Oh, it gets even more complicated when you consider professional degree programs at 4-year schools. At our school, there is a general unit that covers arts, sciences, and humanities, and then there are professional schools. While the many majors in the general unit share a common set of general education requirements, the professional schools all have their own set of required general education courses. Some of the differences between the professional gen eds and the general unit's gen eds have to do with accreditation requirements of professional schools.
 
I am so happy to be in a state with laws that say any state uni must accept the Gen Ed courses required for an AA degree in lieu of whatever Gen Ed courses they require of their native students, provided you transfer with the AA. [Heaven help the kid who transfers with 57 credits.] The bureaucracy that applies to us is well worth that. Besides, the biggest hassle of Gen Ed Wars is removed by the State: they dictate the minimum allocation of hours into social science, humanities, science, and english.

DD, the solution to your problem is political. Tell every student who complains to you about what University X did that they (and their parents and relatives) need to write their legislator.

Eli - It is a US thing, partly because our high schools don't provide the college level gen ed that "college prep" high schools do in other countries. It really took off with the GI Bill, when millions of soldiers came to college with a minimal HS education that might have been complete 4 years earlier. The quality of our high schools makes it just as relevant today. And I am 100% with Ivory on the reality of how our current Gen Ed plan actually addresses that need.
 
While over at IHE, I noticed an essay from today education and regret that had quite a list of alternative paths to erudition that each have their faults.

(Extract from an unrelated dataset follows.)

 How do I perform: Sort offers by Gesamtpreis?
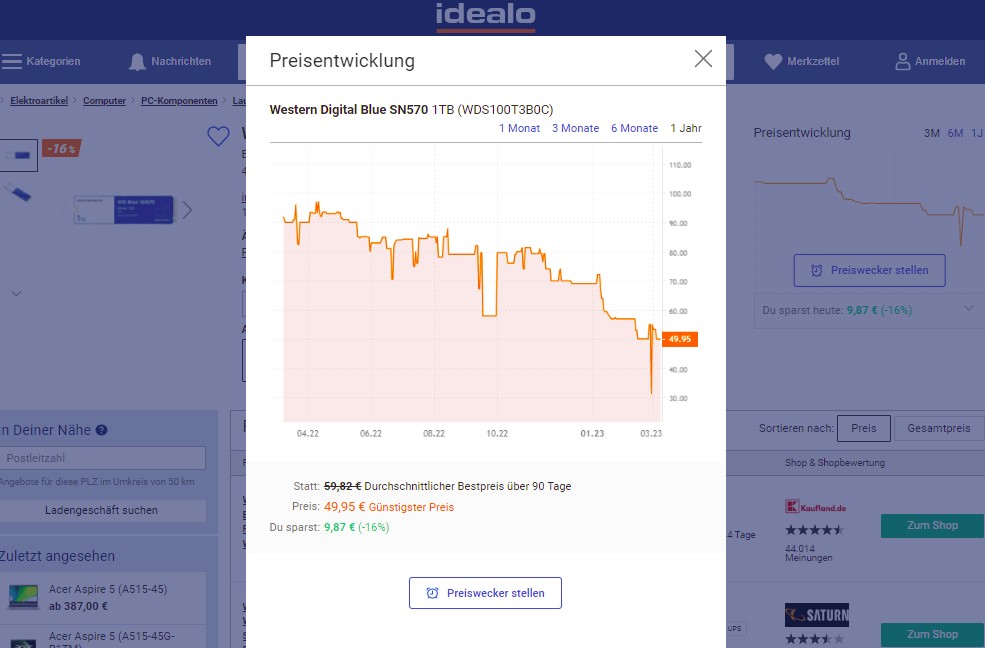(x=938, y=428)
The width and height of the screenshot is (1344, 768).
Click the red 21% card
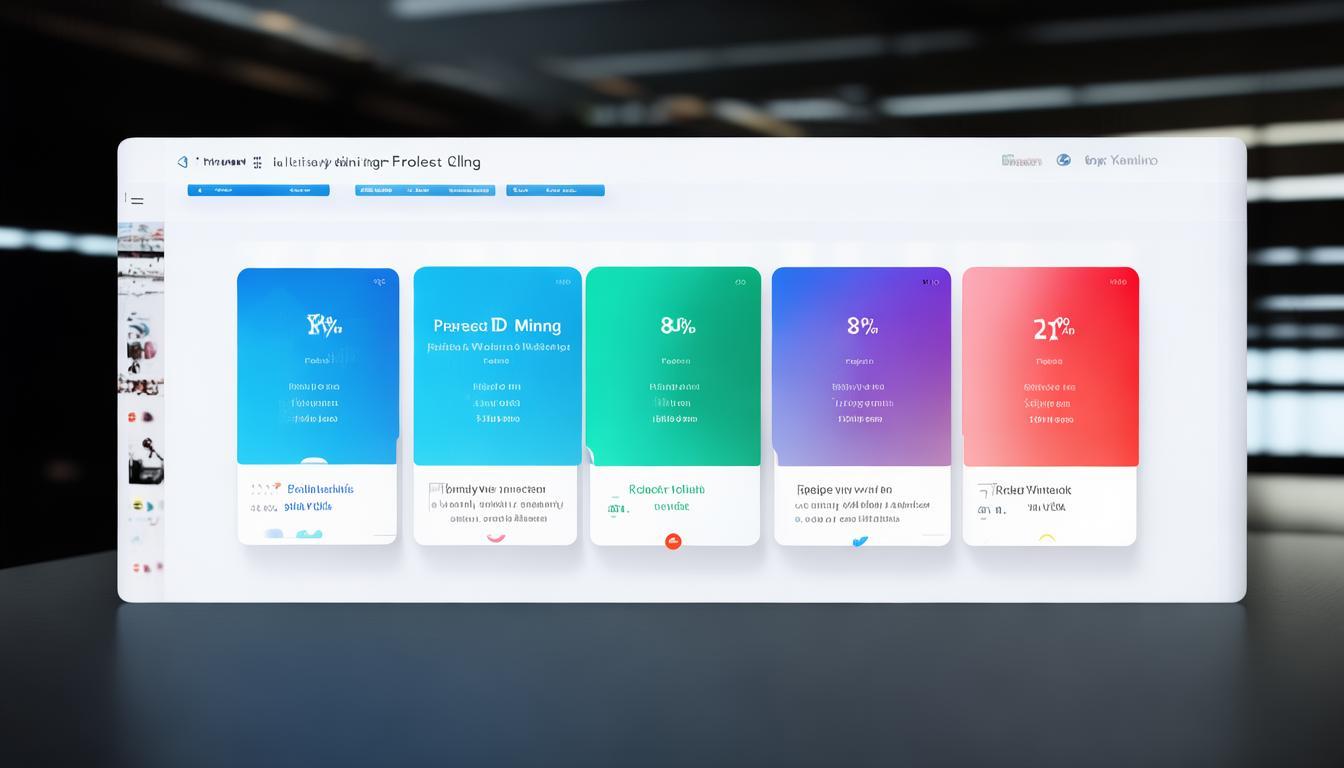[x=1050, y=365]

There not be any answer, which means that Gen Ed discussions are just another example of the aphorism that "academic fights are so vicious because the stakes are so low".
 
CCPhysicist:

The stakes certainly are not low for students who have to pay thousands of dollars and spend extra time taking courses that benefit them minimally, if at all. Just saying.
 
Well, what you describe still has to be better than what Pataki's SUNY Trustees did.